Isoniazid was successfully used in our trial to treat latent tuberculosis before liver transplantation, and no side effects were noted. Surprisingly, we found no significant rise in liver enzyme levels, particularly serum SGOT and SGPT, across different intervals. This shows that isoniazid prophylaxis may not have any significant effect on liver function in liver transplant recipients with latent tuberculosis. However, when each variable was examined separately, greater SGOT and SGPT levels at the end of the first month after isoniazid consumption were substantially related to an increased mortality risk. These findings highlight the significance of monitoring liver enzyme levels throughout the early phases of isoniazid treatment in order to identify patients at increased risk of serious side effects. The lack of a significant association between the duration of isoniazid use and liver enzyme levels in the following months showed that prolonged isoniazid treatment may have little influence on liver function in this patient population. However, it is crucial to consider individual patient characteristics and closely monitor liver enzyme levels throughout the treatment period to ensure patient safety and optimize outcomes.
5.1. Conclusions
Finally, our study focused on the management of LTBI in liver transplant recipients. The study found that the duration of isoniazid use varied among individuals, although there was no significant rise in liver enzyme levels (SGOT and SGPT) during the treatment period. Higher SGOT and SGPT levels at the end of the first month of isoniazid consumption were substantially related to an increased risk of mortality. These findings highlight the necessity of early monitoring of liver enzyme levels to identify patients who are at a higher risk of adverse consequences. More study is needed to improve the management of LTBI in liver transplant recipients and provide better patient care in this vulnerable population.

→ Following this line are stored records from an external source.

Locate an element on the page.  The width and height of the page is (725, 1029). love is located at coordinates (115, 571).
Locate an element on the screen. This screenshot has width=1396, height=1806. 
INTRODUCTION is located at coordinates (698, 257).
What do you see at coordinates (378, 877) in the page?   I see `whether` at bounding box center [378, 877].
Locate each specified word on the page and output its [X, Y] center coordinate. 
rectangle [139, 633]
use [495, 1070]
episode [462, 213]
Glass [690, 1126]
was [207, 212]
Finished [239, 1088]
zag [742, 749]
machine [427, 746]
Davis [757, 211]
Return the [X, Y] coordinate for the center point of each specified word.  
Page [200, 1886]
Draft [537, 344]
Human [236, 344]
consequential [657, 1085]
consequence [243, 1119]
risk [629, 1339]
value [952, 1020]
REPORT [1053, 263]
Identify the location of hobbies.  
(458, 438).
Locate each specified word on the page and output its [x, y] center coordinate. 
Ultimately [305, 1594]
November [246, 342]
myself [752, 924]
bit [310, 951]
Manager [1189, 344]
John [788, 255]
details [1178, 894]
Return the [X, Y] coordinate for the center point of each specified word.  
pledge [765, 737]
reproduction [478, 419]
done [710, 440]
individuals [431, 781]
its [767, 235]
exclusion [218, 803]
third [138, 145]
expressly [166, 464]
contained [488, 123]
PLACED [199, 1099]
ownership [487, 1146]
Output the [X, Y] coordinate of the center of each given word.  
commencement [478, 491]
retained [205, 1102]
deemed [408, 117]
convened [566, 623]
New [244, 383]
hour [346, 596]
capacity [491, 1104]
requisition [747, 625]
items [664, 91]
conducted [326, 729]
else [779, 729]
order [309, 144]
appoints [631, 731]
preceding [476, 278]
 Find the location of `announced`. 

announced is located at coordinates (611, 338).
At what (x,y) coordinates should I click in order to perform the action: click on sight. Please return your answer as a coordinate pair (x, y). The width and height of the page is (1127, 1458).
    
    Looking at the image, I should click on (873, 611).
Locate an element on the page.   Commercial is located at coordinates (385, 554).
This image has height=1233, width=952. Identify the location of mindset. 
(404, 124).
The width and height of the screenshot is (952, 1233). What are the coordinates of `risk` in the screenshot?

5.2. Strengths and Limitations
The inclusion of a homogeneous sample of liver transplant recipients with LTBI and the thorough examination of numerous prognostic markers, such as the length of isoniazid use and liver enzyme levels, are two of the strongest points of our study. There are a few limitations, though, that must be noted. First, the retrospective design of the study introduces biases by design and makes it more difficult to demonstrate causation. Secondly, the limited sample size could potentially impact the applicability of our results. To validate our findings, larger sample sizes and prospective designs should be used in future research.